Care must be taken to ensure that an opponent cannot distinguish the different error conditions [on 00, lHash, PS, 01], whether by error message or timing, or, more generally, learn partial information about the encoded message EM. Otherwise an opponent may be able to obtain useful information about the decryption of the ciphertext C, leading to a chosen-ciphertext attack such as the one observed by Manger [35].

James Manger's A Chosen Ciphertext Attack on RSA Optimal Asymmetric Encryption Padding (OAEP) as Standardized in PKCS #1 v2.0, in proceedings of Crypto 2001, essentially shows that decryption implementations leaking if the leading 00 is present can be converted into a decryption oracle.

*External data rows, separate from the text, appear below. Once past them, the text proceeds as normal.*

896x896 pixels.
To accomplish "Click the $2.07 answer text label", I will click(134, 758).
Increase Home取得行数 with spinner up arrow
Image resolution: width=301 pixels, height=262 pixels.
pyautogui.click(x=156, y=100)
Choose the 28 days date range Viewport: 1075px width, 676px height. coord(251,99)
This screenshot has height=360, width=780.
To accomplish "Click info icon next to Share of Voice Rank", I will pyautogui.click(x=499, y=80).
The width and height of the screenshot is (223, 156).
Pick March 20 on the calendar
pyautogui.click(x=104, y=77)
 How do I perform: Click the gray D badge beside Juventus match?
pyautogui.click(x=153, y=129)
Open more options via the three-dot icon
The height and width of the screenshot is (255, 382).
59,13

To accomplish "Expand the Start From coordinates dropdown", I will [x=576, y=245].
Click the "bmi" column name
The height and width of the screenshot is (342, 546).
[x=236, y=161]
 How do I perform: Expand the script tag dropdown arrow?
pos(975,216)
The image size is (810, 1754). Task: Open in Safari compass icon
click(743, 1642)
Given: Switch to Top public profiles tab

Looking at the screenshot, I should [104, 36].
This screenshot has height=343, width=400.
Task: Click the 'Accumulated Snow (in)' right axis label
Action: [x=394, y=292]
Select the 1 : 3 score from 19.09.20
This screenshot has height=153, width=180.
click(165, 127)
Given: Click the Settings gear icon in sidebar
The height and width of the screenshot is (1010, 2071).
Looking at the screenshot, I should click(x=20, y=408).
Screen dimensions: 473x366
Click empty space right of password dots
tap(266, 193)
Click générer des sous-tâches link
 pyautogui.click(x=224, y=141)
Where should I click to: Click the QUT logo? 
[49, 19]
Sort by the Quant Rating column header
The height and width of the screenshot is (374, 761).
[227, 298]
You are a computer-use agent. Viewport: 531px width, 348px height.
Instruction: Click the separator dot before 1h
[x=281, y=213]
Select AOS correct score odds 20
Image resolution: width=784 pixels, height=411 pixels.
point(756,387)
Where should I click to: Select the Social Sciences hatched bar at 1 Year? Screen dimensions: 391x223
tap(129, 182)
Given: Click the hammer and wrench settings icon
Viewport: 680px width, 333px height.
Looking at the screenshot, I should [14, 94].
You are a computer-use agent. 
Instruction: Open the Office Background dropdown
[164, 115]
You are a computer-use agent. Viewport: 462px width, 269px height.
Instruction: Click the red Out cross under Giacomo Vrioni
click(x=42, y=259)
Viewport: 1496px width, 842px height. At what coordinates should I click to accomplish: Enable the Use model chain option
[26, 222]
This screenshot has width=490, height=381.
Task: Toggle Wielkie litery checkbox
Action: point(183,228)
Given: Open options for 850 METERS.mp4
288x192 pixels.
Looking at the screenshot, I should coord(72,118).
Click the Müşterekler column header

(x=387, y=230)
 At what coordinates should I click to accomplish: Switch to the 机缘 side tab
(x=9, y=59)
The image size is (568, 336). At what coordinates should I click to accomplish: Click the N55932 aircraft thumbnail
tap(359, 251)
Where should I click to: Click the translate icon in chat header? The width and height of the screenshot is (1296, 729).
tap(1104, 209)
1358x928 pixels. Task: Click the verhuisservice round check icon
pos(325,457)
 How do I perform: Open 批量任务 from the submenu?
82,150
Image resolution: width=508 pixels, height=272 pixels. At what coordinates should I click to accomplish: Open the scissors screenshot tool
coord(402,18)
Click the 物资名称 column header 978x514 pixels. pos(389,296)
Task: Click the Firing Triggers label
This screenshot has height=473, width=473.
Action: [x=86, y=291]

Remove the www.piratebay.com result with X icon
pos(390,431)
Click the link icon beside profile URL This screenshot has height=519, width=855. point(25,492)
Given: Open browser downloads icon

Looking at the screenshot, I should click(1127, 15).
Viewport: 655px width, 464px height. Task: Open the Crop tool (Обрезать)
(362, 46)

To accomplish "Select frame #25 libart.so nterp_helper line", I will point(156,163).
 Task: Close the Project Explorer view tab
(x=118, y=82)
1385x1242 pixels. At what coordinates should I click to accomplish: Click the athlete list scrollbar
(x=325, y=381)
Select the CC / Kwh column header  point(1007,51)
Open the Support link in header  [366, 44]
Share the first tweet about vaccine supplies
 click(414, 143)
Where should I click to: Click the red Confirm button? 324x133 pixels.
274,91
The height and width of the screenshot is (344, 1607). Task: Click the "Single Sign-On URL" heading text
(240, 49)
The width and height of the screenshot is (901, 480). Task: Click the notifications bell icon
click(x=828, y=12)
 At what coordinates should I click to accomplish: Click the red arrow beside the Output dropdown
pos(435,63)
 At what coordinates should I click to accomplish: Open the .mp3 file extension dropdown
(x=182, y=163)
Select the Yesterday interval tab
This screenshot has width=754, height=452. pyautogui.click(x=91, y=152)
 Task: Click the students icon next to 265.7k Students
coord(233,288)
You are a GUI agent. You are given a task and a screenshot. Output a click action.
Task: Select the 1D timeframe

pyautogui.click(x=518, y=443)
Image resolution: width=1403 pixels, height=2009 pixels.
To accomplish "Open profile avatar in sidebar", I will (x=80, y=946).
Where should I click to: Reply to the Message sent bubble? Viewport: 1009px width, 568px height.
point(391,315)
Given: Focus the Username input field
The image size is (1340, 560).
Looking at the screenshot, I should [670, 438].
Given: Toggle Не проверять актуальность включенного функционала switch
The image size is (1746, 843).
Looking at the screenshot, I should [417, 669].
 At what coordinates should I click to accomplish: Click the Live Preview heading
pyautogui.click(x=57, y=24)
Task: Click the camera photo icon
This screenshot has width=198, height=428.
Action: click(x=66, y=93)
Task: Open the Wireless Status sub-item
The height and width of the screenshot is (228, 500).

• Humph. Now I feel ridiculous for citing the security reduction and not Manger's paper. I even cited Manger's paper just the other day in another context. – Squeamish Ossifrage Dec 17 '17 at 15:50
• @SqueamishOssifrage: I'm ridiculous for not remembering Manger's paper in the first place! – fgrieu Dec 17 '17 at 15:54
• We may need a neutral third-party arbiter to decide which of us is more ridiculous at this point. – Squeamish Ossifrage Dec 17 '17 at 16:03

I believe $\mathit{lHash} \mathbin\Vert \mathit{PS} \mathbin\Vert \mathrm{01}$ serves the rôle of the zero-padding in $s = (m \mathbin\Vert 0^{k_1}) \oplus G(r)$ from the formulation of RSAES-OAEP in the standard reference for its security reduction, on p. 5. Verifying that it matches exactly what you intend is critical for the security reduction to work, in particular where it figures into Game 6 on p. 14, to provide the bounds involving $k_1$ in Theorem 1 on p. 9.